§ **PROBLEM TO SOLVE**:
Summarize the supplied passage in two sentences.

Why "Think Atheist"? Because "Think Theist" is a contradiction in terms.

What would I be doing if there had never been religion? Likely in a sleeper pod, in suspended animation, in an ion-propelled starship, on my way to the nearest solar system with an inhabitable planet, or possibly even one that has notified us they'd like a meet & greet. This would be because mankind would have progressed SO much further without the millstone of religion holding back our progress, eg., the Vatican finally acknowledged, November 1, 1992, that Galileo was right, something every educated grade-school child had known for decades.

Ha ha ha...

Why "Think Atheist"? Because "Think Theist" is a contradiction in terms.

Ouch...that one slipped between the 4th and 5th rib...:D


In a sleeper pod. Star ship approaches the never ending utopia of the celestial god ship. Nothing particularly new just appease the higher form of the advanced species. Must have evolved.

Here, dumb ass. Is my life.


I'm curious, Henson - drunk, high, or all of the above --?

§ **INFORMATION**:

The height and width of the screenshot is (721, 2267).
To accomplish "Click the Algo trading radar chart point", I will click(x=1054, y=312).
...
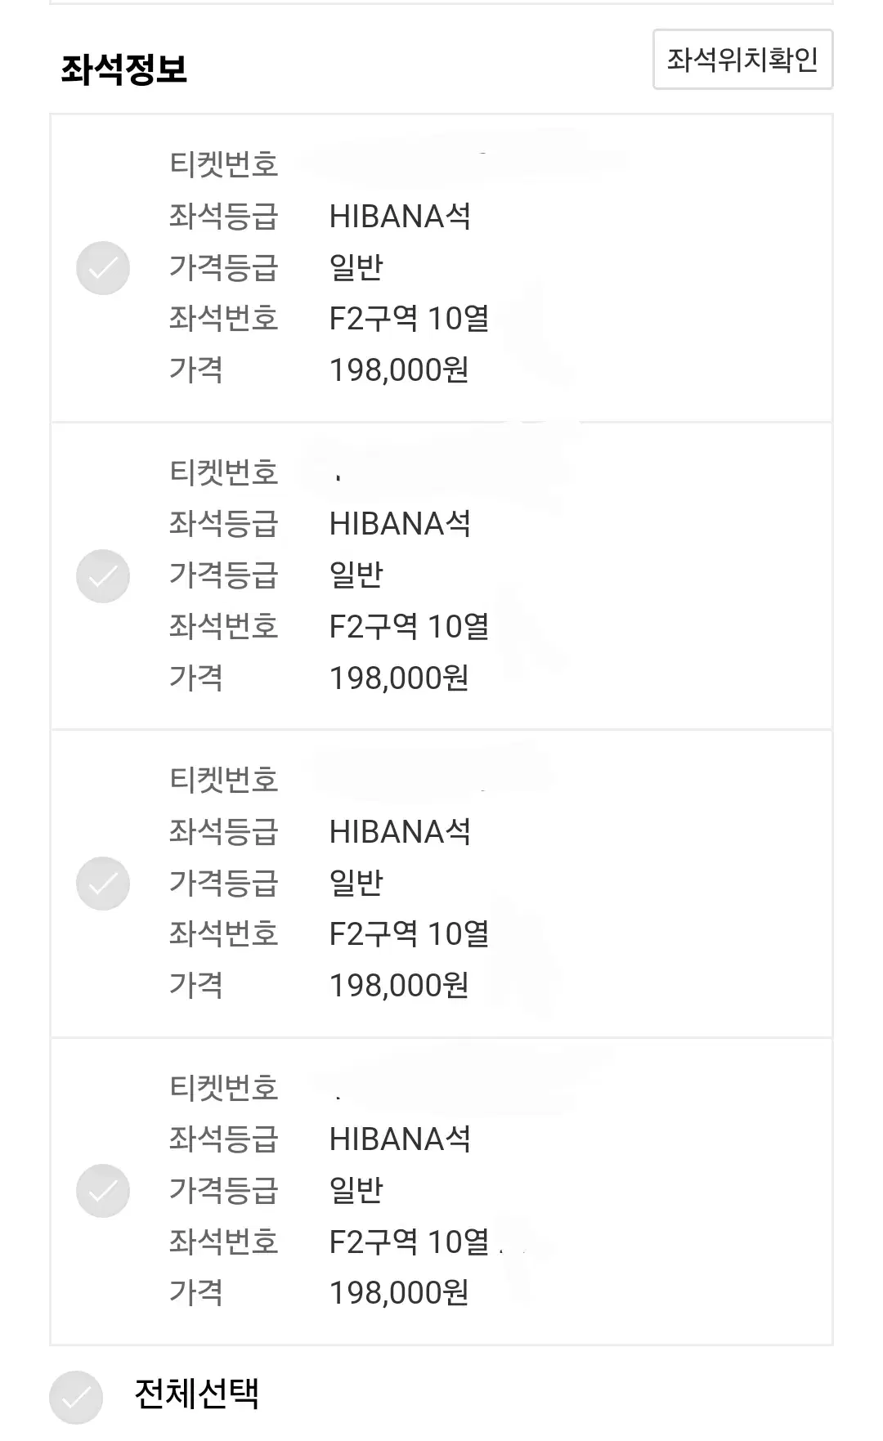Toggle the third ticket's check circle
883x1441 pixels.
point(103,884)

§ **ANSWER BOX**:
One writer says that without religion they would likely be in a sleeper pod on a starship headed for an inhabitable planet, because religion has held back human progress, and gives as an example the Vatican acknowledging on November 1, 1992, that Galileo was right. Other replies laugh, quip that "Think Theist" is a contradiction in terms, offer a sleeper-pod scene of a ship approaching a celestial god ship, and ask whether Henson is drunk, high, or all of the above.